*Required action*:
Exact repetition is required: output every record in full.
[Data provided — start]
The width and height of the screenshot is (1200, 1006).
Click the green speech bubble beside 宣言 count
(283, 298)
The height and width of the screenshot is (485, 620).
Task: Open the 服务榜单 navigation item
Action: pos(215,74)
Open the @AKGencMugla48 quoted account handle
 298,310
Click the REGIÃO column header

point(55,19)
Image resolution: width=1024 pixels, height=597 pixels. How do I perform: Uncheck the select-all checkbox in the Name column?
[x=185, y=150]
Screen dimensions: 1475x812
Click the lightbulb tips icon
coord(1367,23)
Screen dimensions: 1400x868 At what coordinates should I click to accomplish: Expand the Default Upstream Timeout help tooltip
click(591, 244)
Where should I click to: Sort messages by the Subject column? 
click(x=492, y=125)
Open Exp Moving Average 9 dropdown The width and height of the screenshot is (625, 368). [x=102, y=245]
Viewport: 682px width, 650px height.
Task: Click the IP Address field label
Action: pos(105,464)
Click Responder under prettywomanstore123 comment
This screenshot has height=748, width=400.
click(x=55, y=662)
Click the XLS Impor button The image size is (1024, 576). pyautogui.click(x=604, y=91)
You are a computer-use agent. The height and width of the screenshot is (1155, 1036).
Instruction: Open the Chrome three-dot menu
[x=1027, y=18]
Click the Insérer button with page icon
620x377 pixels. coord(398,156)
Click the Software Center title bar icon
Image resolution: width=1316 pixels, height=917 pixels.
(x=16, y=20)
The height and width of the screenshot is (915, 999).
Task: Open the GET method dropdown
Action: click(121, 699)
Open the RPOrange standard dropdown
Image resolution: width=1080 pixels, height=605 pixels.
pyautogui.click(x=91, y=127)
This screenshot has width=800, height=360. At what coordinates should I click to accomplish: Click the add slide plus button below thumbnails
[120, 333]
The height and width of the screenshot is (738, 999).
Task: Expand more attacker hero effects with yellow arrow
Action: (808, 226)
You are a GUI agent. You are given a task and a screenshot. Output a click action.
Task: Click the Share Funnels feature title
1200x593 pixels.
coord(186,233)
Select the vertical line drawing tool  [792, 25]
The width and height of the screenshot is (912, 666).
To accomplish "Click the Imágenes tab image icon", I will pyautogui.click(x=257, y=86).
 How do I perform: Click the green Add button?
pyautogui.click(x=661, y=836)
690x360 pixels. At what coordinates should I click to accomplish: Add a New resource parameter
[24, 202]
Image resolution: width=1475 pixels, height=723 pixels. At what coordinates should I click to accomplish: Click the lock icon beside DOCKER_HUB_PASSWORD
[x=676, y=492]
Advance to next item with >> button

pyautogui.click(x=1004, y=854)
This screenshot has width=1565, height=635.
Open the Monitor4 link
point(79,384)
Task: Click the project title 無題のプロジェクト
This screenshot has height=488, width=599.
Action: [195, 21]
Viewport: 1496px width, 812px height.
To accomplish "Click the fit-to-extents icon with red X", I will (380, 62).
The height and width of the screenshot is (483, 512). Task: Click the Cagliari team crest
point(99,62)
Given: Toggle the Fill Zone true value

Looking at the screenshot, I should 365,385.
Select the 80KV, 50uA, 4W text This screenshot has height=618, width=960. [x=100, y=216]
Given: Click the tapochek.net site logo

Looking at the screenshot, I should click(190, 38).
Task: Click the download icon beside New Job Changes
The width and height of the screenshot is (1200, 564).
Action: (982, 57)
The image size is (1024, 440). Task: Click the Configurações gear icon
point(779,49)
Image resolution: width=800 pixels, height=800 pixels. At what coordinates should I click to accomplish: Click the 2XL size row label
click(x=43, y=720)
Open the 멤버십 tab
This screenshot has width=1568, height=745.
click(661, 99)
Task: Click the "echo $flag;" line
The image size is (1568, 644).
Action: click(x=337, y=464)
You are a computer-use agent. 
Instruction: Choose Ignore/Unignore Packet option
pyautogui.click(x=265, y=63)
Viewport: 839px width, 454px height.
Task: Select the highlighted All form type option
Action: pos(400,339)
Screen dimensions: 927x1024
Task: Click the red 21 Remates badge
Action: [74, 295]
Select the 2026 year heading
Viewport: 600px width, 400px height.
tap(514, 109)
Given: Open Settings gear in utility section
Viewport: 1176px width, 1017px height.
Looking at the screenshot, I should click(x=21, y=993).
[Data provided — finish]
*Answer below*:
The width and height of the screenshot is (1200, 1006).
Click the green speech bubble beside 宣言 count
(283, 298)
The height and width of the screenshot is (485, 620).
Task: Open the 服务榜单 navigation item
Action: pos(215,74)
Open the @AKGencMugla48 quoted account handle
 298,310
Click the REGIÃO column header

point(55,19)
Image resolution: width=1024 pixels, height=597 pixels. How do I perform: Uncheck the select-all checkbox in the Name column?
[x=185, y=150]
Screen dimensions: 1475x812
Click the lightbulb tips icon
coord(1367,23)
Screen dimensions: 1400x868 At what coordinates should I click to accomplish: Expand the Default Upstream Timeout help tooltip
click(591, 244)
Where should I click to: Sort messages by the Subject column? 
click(x=492, y=125)
Open Exp Moving Average 9 dropdown The width and height of the screenshot is (625, 368). [x=102, y=245]
Viewport: 682px width, 650px height.
Task: Click the IP Address field label
Action: pos(105,464)
Click Responder under prettywomanstore123 comment
This screenshot has height=748, width=400.
click(x=55, y=662)
Click the XLS Impor button The image size is (1024, 576). pyautogui.click(x=604, y=91)
You are a computer-use agent. The height and width of the screenshot is (1155, 1036).
Instruction: Open the Chrome three-dot menu
[x=1027, y=18]
Click the Insérer button with page icon
620x377 pixels. coord(398,156)
Click the Software Center title bar icon
Image resolution: width=1316 pixels, height=917 pixels.
(x=16, y=20)
The height and width of the screenshot is (915, 999).
Task: Open the GET method dropdown
Action: click(121, 699)
Open the RPOrange standard dropdown
Image resolution: width=1080 pixels, height=605 pixels.
pyautogui.click(x=91, y=127)
This screenshot has width=800, height=360. At what coordinates should I click to accomplish: Click the add slide plus button below thumbnails
[120, 333]
The height and width of the screenshot is (738, 999).
Task: Expand more attacker hero effects with yellow arrow
Action: (808, 226)
You are a GUI agent. You are given a task and a screenshot. Output a click action.
Task: Click the Share Funnels feature title
1200x593 pixels.
coord(186,233)
Select the vertical line drawing tool  [792, 25]
The width and height of the screenshot is (912, 666).
To accomplish "Click the Imágenes tab image icon", I will pyautogui.click(x=257, y=86).
 How do I perform: Click the green Add button?
pyautogui.click(x=661, y=836)
690x360 pixels. At what coordinates should I click to accomplish: Add a New resource parameter
[24, 202]
Image resolution: width=1475 pixels, height=723 pixels. At what coordinates should I click to accomplish: Click the lock icon beside DOCKER_HUB_PASSWORD
[x=676, y=492]
Advance to next item with >> button

pyautogui.click(x=1004, y=854)
This screenshot has width=1565, height=635.
Open the Monitor4 link
point(79,384)
Task: Click the project title 無題のプロジェクト
This screenshot has height=488, width=599.
Action: [195, 21]
Viewport: 1496px width, 812px height.
To accomplish "Click the fit-to-extents icon with red X", I will (380, 62).
The height and width of the screenshot is (483, 512). Task: Click the Cagliari team crest
point(99,62)
Given: Toggle the Fill Zone true value

Looking at the screenshot, I should 365,385.
Select the 80KV, 50uA, 4W text This screenshot has height=618, width=960. [x=100, y=216]
Given: Click the tapochek.net site logo

Looking at the screenshot, I should click(190, 38).
Task: Click the download icon beside New Job Changes
The width and height of the screenshot is (1200, 564).
Action: (982, 57)
The image size is (1024, 440). Task: Click the Configurações gear icon
point(779,49)
Image resolution: width=800 pixels, height=800 pixels. At what coordinates should I click to accomplish: Click the 2XL size row label
click(x=43, y=720)
Open the 멤버십 tab
This screenshot has width=1568, height=745.
click(661, 99)
Task: Click the "echo $flag;" line
The image size is (1568, 644).
Action: click(x=337, y=464)
You are a computer-use agent. 
Instruction: Choose Ignore/Unignore Packet option
pyautogui.click(x=265, y=63)
Viewport: 839px width, 454px height.
Task: Select the highlighted All form type option
Action: pos(400,339)
Screen dimensions: 927x1024
Task: Click the red 21 Remates badge
Action: [74, 295]
Select the 2026 year heading
Viewport: 600px width, 400px height.
tap(514, 109)
Given: Open Settings gear in utility section
Viewport: 1176px width, 1017px height.
Looking at the screenshot, I should click(x=21, y=993).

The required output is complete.